Monday, November 22, 2004

I'm Not a Leftist, But I Play One on TV
"In 2002, I was an on-air commentator at MSNBC, and also senior producer on the "Donahue" show, the most-watched program on the channel. In the last months of the program, before it was terminated on the eve of the Iraq war, we were ordered by management that every time we booked an antiwar guest, we had to book 2 pro-war guests. If we booked two guests on the left, we had to book 3 on the right. At one meeting, a producer suggested booking Michael Moore and was told that she would need to book 3 right-wingers for balance. I considered suggesting Noam Chomsky as a guest, but our studio couldn't accommodate the 86 right-wingers we would have needed for balance...

NBC, CNBC, MSNBC are owned by GE. When I worked at MNSBC, some of the constraints imposed on the "Donahue" show were the result of GE ownership and a conservative NBC boss who'd come out of GE Financial and GE's plastics division.

Fox News is owned by the right-wing Rupert Murdoch (and News Corporation), and does Murdoch's ideological bidding.

ABC is owned by Disney. You'll remember that CEO Michael Eisner said that Disney wouldn't distribute "Fahrenheit 911" because Disney "didn't want to be in the middle of a politically-oriented film during an election year." Eisner's comment was allowed to pass only because so few people realize that Disney is one of the biggest purveyors of political opinion this election year and every recent election year -- almost all of it right-wing political opinion.

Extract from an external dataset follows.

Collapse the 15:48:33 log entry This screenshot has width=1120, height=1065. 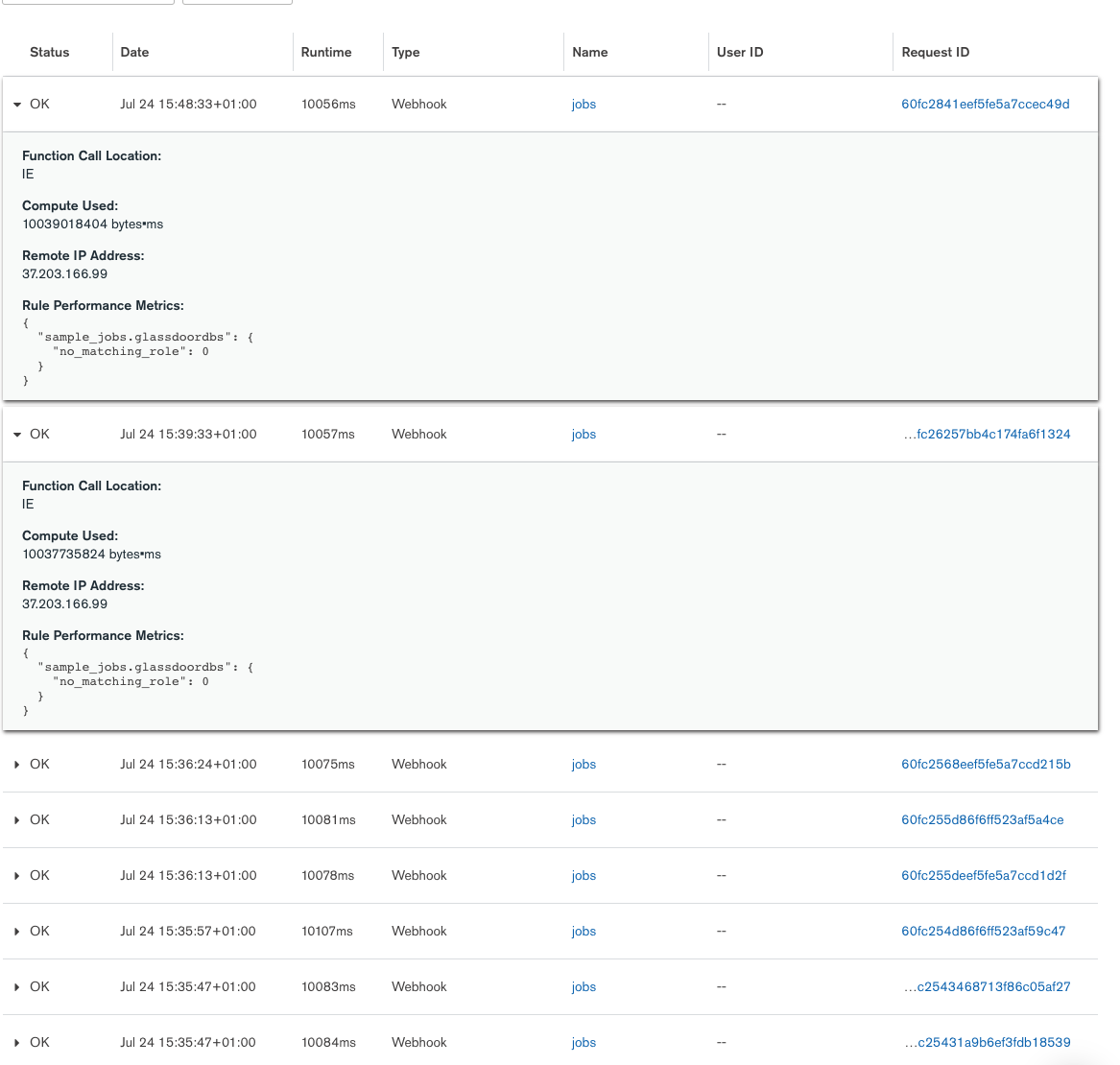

Each day in major radio markets nationwide, Disney radio stations serve up hour after hour of Limbaugh, Sean Hannity, Bill O'Reilly, Laura Ingraham, Matt Drudge, etc. etc.

CBS News, owned by Viacom, got taken in by forged documents -- and then censored accurate reporting critical of Bush, apparently at the behest of Viacom's CEO, Sumner Redstone. Six weeks before the election Redstone endorsed Bush on behalf of Viacom: "From a Viacom standpoint, the election of a Republican administration is a better deal. Because the Republican administration has stood for many things we believe in, deregulation and so on."

The Media and the Election

"If two groups are locked in argument, one maintaining that 2+2=4, and the other claiming that 2+2=6, sure enough, an Englishman will walk in and settle on 2+2=5, denouncing both groups as extremists."